While Republicans have yelled and whined that only 9% of the bill addresses COVID-19, the reality is, as Sen. Angus King told NPR, “There are really two pieces to this bill. One is directly related to the health crisis, but the other, and the larger piece, is related to the economic crisis that the health crisis has created.” The former part includes more than $50 billion for things like administering vaccinations and diagnosing and tracing coronavirus infections. The latter part includes the direct payments and unemployment aid; as well as aid to state and local governments both for coronavirus response and to cover budget shortfalls from the pandemic, averting even more massive job loss; housing assistance; funding for schools from daycares through colleges; help for people who have lost jobs and are trying to maintain their health coverage through COBRA; help for the restaurant industry that’s been so devastated by the pandemic; money for public transit, Amtrak, and the airline industry; and the astonishing expansion of the child tax credit that will cut child poverty nearly in half.

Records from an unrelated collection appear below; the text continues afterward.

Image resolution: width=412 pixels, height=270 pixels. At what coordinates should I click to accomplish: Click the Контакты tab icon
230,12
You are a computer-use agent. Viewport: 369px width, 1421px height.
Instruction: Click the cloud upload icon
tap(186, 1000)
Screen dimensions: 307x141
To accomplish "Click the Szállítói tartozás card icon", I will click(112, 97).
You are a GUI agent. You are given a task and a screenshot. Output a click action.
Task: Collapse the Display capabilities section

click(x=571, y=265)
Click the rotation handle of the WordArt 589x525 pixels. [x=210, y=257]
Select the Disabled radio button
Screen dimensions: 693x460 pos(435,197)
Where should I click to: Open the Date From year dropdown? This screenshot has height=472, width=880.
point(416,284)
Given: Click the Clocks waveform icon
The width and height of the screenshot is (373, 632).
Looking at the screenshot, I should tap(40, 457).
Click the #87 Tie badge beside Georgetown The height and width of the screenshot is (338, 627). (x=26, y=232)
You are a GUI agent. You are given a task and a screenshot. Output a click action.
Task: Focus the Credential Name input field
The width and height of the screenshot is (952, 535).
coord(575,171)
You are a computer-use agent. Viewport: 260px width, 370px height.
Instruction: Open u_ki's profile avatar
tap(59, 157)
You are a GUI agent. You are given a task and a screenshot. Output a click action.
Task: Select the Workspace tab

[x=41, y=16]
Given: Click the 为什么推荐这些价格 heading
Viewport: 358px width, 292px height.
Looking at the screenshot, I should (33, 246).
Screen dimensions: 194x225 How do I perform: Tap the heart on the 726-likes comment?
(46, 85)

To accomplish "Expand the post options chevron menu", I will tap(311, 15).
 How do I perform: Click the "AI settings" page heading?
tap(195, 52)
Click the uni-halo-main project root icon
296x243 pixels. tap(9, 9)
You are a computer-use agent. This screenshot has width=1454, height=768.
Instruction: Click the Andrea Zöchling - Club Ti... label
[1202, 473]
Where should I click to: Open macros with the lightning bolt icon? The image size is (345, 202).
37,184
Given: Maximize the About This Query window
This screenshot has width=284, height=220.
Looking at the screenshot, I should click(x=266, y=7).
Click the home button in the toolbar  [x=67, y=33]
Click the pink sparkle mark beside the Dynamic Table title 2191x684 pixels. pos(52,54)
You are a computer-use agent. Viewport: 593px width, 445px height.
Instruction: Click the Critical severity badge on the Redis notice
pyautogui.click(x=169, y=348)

Everywhere you look there’s something good in this bill, it seems. If student loan forgiveness happens, a provision here would prevent surprise tax bills on the amount forgiven through 2025. It includes $5 billion in funding for disadvantaged farmers, a quarter of whom are Black, in what the Black Belt Justice Center’s Tracy Lloyd McCurty told The Washington Post was the “most significant piece of legislation with respect to the arc of Black land ownership in this country.” (Which is kind of telling about how little the government has done to help Black farmers, but it’s still good.) The American Rescue Plan will also shore up troubled multiemployer pension funds, saving the retirements of a million current workers and retirees.
There is so much good stuff here. So much rightfully very popular stuff—popular even with Republican voters, despite the intense opposition from congressional Republicans. Look for those congressional Republicans to do everything they can to hold it up, but Democrats expect to be able to pass it before the March 14 expiration of the existing unemployment benefits boost.